In the immediate postoperative period after phacoemulsification surgery, corneal edema of variable magnitude can occur, and likelihood increases with high-density cataracts.21 We noted a similar rate of clinically relevant corneal edema (Grade 3+) between Control and Device eyes (5.5% and 5.0% of eyes, respectively).

Postoperative complication rates were low and similar in both the traditional and device-assisted cataract surgery groups. Risk of increased lens fragment retention is increased in challenging cataract cases and in the setting of extreme myopia.22 Retained lens fragments were detected in 1.8% of Control and 0.8% of Device eyes. Cystoid macular edema was observed in a single Control eye and two Device eyes, identified by clinical complaint and verified by OCT. No cases of endophthalmitis were documented. Cataract surgery complications have a negative impact on patient outcomes, require additional time to treat, and may necessitate additional postoperative clinic visits.23 In a previous report, lens disassembly using the miLOOP device was accomplished in less than 3 minutes, and there was no difference in overall operating time in eyes that underwent prefragmentation versus those that did not.16 Total ultrasound energy use was also significantly reduced in that study, as we observed in the current study. The low and similar overall rate of postoperative AEs in Control and Device eyes supports the utility and safety of using the microfilament loop device as an adjunctive technique for pre-sectioning cataracts to reduce subsequent phaco CDE requirements. Thus, nuclear prefragmentation might mitigate CDE-related injury, and could be particularly useful for disassembling higher-risk dense brunescent cataracts.

Vision outcomes are a critical outcome measure of any cataract surgery investigation. It was encouraging that both mean and median postoperative BCVA measurements were similarly very good in both study groups (>70% of all subjects had postoperative 20/30 BCVA or better). Thus, adoption of the lens prefragmentation device before phacoemulsification appears to be a safe way to approach dense mature cataract disassembly during cataract surgery.

While strengths of this study include the consecutive case series design including a large number of eyes, limitations include the lack of randomization inherent to a retrospective assessment, only including a single surgeon, and relying on a semi-quantitative cataract scoring system instead of densitometric measurements. Future studies exploring the effects of cataract disassembly before phaco would benefit from a randomized controlled design with surgeons of varying experience levels and lens fragmentation styles, to confirm our observed reduction in intraoperative complications and to explore possible effects of using the device on operational efficiency and total procedural time. A larger cohort size suitable to perform pre-planned subgroup analyses with respect to subject age, gender, and additional comorbidities could make study findings generalizable to more diverse patient populations.24 The current study findings support prior observations that device-assisted lens prefragmentation is a safe method to facilitate the treatment of advanced dense cataracts, and the associated reduction in ultrasound energy required for phacoemulsification of the pre-segmented nucleus might have protective benefits for delicate intraocular structures. The prefragmentation device can be operated with one hand, has an uncomplicated learning curve, and might improve operational efficiency and patient outcomes.
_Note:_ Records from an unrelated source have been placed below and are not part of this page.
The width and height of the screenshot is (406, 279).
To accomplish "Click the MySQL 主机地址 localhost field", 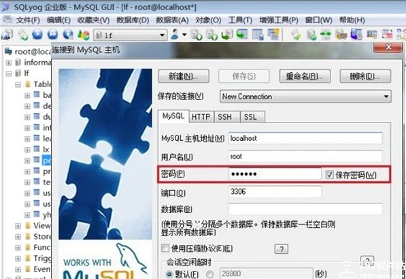I will 305,138.
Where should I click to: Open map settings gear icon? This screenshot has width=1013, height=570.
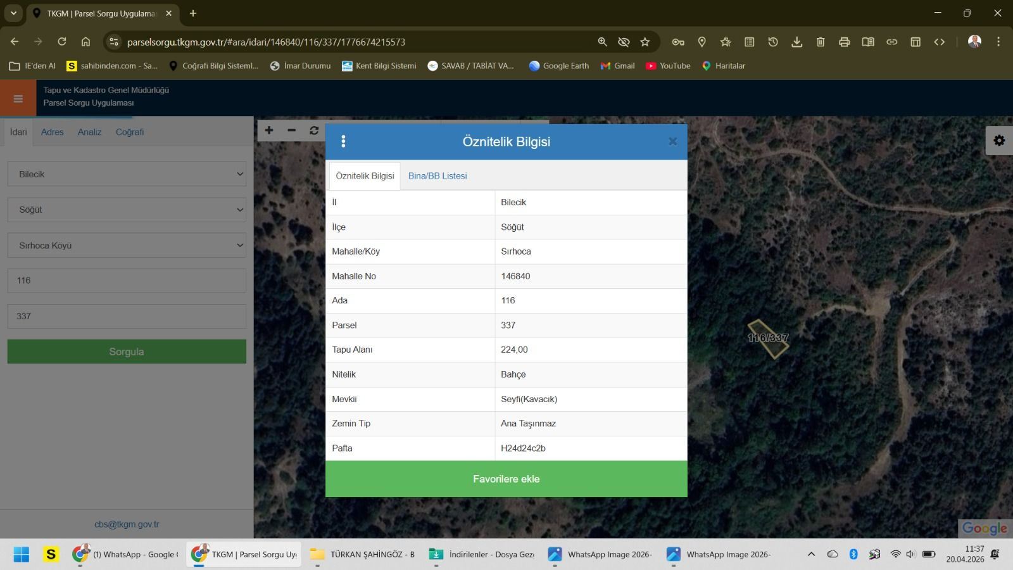coord(999,141)
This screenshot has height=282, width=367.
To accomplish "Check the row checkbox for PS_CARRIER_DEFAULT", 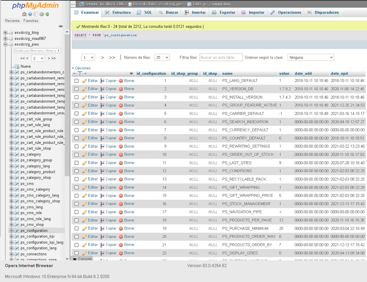I will coord(76,114).
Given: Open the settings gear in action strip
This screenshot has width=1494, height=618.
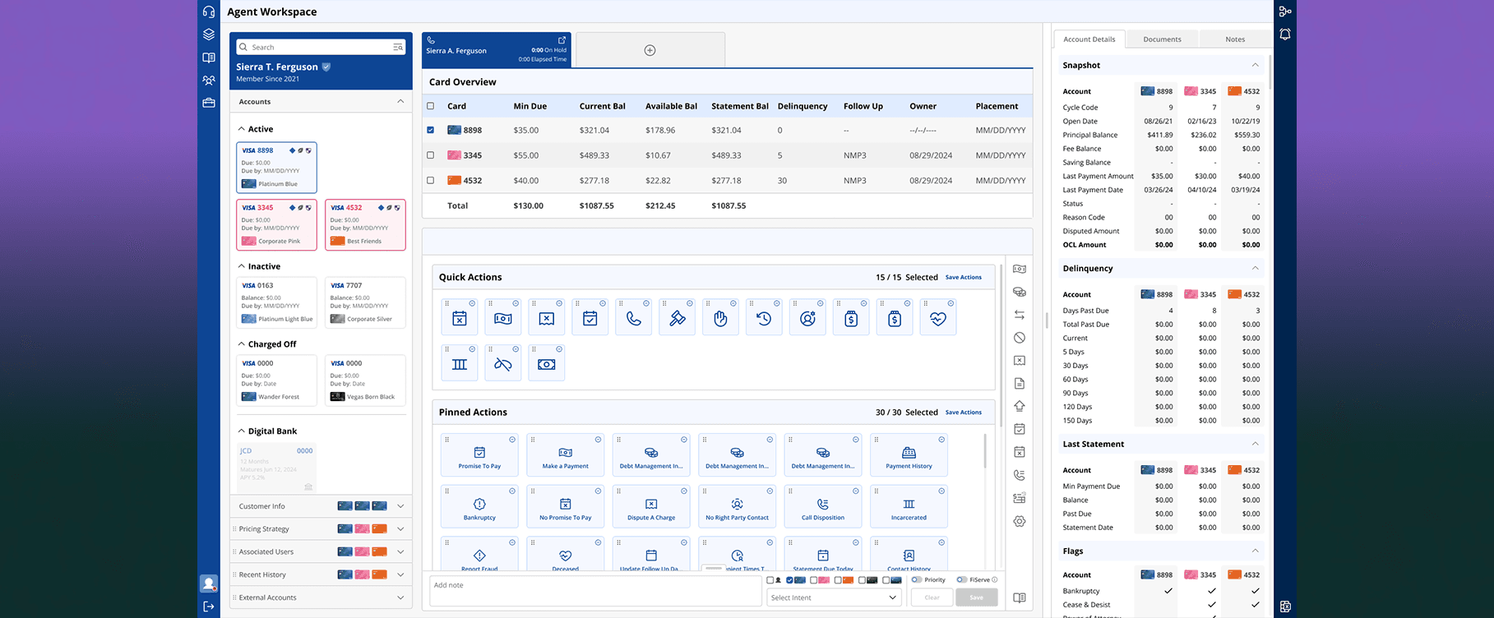Looking at the screenshot, I should (1020, 521).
In summary, microinterventional lens prefragmentation of advanced high-grade cataracts using the miLOOP device before conventional phacoemulsification is associated with lower ultrasound energy use and improved intraoperative safety than unassisted surgery. Cataract surgery assisted by the miLOOP system results in similarly acceptable postoperative complication rates and good BCVA functional outcomes as traditional phacoemulsification alone.